Happiness and productivity
Recent research conducted by the University of Oxford has discovered that happy workers are likely to be 13 percent more productive than their peers. The increased productivity was not the result of working longer hours, but rather a judicial use of their assigned working time. The study, led by Professor Jan-Emmanuel De Neve from the Said Business School, was conducted over a period of six months and involved the participation of 1,793 call center workers from the UK.
“We found that when workers are happier, they work faster by making more calls per hour worked, and, importantly, convert more calls to sales… There has never been such strong evidence… There seems to be considerable room for improvement in the happiness of employees while they are at work… While this clearly [is] in the interest of workers themselves, our analysis suggests it is also in the interests of their employers,” Prof.

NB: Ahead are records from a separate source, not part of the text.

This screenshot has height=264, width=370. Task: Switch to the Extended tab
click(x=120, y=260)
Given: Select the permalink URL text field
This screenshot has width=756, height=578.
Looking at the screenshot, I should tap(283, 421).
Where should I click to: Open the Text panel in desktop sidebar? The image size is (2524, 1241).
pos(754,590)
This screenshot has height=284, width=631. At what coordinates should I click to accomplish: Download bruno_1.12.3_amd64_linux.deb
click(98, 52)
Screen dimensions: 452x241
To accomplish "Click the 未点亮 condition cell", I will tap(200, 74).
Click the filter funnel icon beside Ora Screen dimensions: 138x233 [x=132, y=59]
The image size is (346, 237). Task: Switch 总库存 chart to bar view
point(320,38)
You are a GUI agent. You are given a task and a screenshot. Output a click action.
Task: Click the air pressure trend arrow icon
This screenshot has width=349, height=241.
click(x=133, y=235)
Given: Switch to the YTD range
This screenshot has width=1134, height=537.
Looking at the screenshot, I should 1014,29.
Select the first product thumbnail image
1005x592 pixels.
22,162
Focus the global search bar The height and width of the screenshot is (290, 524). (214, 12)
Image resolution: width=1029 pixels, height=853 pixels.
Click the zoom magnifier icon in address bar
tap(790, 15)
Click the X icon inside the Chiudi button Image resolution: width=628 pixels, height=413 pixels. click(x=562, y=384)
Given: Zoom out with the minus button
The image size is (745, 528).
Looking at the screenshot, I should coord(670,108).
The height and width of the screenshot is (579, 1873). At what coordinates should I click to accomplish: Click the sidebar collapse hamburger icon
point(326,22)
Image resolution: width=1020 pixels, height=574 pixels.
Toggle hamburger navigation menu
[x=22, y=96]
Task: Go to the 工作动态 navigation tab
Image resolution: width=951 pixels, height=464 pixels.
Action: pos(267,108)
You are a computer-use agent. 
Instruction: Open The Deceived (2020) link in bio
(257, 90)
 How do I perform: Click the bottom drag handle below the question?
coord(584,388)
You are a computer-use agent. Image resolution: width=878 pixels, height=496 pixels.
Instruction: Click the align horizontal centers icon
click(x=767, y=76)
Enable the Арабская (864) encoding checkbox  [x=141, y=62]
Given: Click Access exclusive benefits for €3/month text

De Neve said to Personnel Today.
Shawn Achor, the author of the book The Happiness Advantage, argues that the biggest benefit of the modern economy is a happy workforce. His analysis of a decade of research proves to him that “happiness raises nearly every business and educational outcome: raising sales by 37 percent, productivity by 31 percent, and accuracy on tasks by 19 percent, as well as a myriad of health and quality of life improvements,” Harvard Business Review.
Happy employees also tend to be healthier than the rest, which plays a critical role in their attendance and productivity. Workers who suffer from depression tend to take more sick leaves every month. Now, if the office were to be the only place they feel happy, it stands to reason that employees would prefer to come and work rather than stay at home. However, if the workplace is what fuels depression, then employees would inevitably take more sick leaves.
Once you understand the fact that keeping employees fulfilled is essential to maintaining high business productivity, you might now wonder how to maintain a positive environment in the workplace. Start with giving the employees a purpose.
When workers have an idea of what the ultimate aim of the business is, they can determine their own place in the overall plan. “The most important thing about having a purpose isn’t the difference it makes to consumers or brand power, but the binding effect it has on employees… Companies with a clear, evergreen purpose motivate employee loyalty,” Kerry Stover, COO at consulting firm Pariveda Solutions, said to Forbes.
Employee loyalty is a natural consequence of the happiness they feel at the workplace. If you are happy working in your present job, will you consider moving somewhere else? Likely not. By retaining employees, you avoid having to hire new workers every now and then, not only saving on costs, but also ensuring that the most experienced people get the job done at your office.
As the owner of a business, you should ensure that all voices in the company are heard. When employees feel that their opinions are not taken seriously, they are bound to become frustrated. This is especially true when they actually give beneficial advice but you keep ignoring it. Under such circumstances, their respect for the company will drop and so will their enthusiasm, productivity, and loyalty. So always accept feedback on a regular basis from the employees. Make sure that you implement their beneficial suggestions and reward them for it.